A avaliação de lideranças próximas ao senador é de que a campanha vive um momento de radicalização, desorganização e perda de coordenação política, agravado por disputas internas e pela influência de um grupo que atua a partir dos Estados Unidos.
De acordo com aliados, o termo “modo cercadinho” sintetiza a percepção de que a candidatura passou a dialogar prioritariamente com sua base mais ideológica, deixando de construir pontes políticas e ampliar o apoio junto a novos eleitores. A expressão teria sido utilizada, inclusive, por integrantes do próprio bolsonarismo, como Fábio Wajngarten.

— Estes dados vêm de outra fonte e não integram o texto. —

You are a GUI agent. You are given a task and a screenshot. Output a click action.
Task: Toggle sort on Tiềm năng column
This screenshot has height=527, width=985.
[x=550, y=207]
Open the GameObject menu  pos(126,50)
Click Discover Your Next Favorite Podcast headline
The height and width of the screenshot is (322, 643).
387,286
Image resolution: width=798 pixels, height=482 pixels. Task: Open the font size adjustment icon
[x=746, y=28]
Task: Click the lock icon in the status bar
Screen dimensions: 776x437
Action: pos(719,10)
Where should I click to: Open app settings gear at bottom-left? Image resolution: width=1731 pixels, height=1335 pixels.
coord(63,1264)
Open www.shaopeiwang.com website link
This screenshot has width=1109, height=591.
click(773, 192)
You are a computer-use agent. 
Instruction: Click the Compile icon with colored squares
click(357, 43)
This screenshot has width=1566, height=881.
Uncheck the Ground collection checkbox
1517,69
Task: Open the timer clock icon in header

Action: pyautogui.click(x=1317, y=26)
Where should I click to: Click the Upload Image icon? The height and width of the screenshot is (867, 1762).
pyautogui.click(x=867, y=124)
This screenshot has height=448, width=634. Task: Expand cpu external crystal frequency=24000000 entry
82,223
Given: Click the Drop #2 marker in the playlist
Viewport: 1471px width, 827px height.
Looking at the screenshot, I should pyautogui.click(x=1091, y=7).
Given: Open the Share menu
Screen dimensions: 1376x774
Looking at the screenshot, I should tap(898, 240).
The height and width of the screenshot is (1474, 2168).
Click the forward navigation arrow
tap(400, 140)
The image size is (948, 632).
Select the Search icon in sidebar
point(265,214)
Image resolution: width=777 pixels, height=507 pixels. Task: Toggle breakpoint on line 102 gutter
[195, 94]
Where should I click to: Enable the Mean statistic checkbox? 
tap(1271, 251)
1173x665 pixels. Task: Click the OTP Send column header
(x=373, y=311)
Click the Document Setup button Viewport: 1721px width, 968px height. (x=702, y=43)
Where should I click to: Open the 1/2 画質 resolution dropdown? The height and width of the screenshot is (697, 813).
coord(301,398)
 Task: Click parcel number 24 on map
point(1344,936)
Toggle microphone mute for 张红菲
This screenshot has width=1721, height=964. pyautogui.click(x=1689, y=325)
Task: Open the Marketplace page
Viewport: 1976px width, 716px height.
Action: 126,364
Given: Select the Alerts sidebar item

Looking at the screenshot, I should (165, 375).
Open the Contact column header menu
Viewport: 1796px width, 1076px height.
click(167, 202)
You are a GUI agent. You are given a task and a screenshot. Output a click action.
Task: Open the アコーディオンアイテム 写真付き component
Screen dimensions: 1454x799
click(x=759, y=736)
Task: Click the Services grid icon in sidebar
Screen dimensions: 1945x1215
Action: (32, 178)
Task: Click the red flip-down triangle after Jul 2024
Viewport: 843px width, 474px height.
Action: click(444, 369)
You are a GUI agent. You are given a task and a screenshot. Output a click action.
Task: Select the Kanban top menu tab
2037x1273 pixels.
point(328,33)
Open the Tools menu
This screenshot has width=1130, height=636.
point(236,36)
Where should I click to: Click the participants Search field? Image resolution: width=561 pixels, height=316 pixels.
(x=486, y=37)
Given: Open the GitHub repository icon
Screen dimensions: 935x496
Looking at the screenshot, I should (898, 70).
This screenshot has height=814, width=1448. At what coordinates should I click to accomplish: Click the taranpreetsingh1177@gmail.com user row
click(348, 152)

Ao mesmo tempo, a disputa entre Michelle Bolsonaro e Flávio deixou de ocorrer apenas nos bastidores e passou a repercutir publicamente. Segundo a avaliação de integrantes do grupo político, Michelle busca maior protagonismo na campanha e tem explicitado divergências que antes permaneciam restritas ao ambiente familiar.
Na análise de aliados ouvidos pela reportagem, esse conflito afeta justamente dois segmentos considerados estratégicos para o bolsonarismo: o eleitorado feminino e os evangélicos. Além disso, a exposição pública das divergências comprometeria a imagem de unidade familiar, tradicionalmente explorada pelo grupo político.
Outro foco de insatisfação envolve a condução estratégica da campanha. Integrantes do partido afirmam que decisões importantes vêm sendo tomadas a partir de um comitê instalado nos Estados Unidos, enquanto lideranças que permanecem no Brasil defendem que Flávio assuma maior controle sobre o processo.
Parte dos aliados cobra que o senador enquadre ou desautorize a atuação do grupo instalado no exterior, apontado como responsável por influenciar decisões que provocaram desgastes recentes para a candidatura, entre eles episódios relacionados ao tarifaço e ataques dirigidos a aliados políticos.
Na avaliação de integrantes do bolsonarismo, a combinação entre a disputa interna, a falta de comando centralizado e os conflitos estratégicos dificulta a coordenação da campanha e reforça a percepção de isolamento político da candidatura.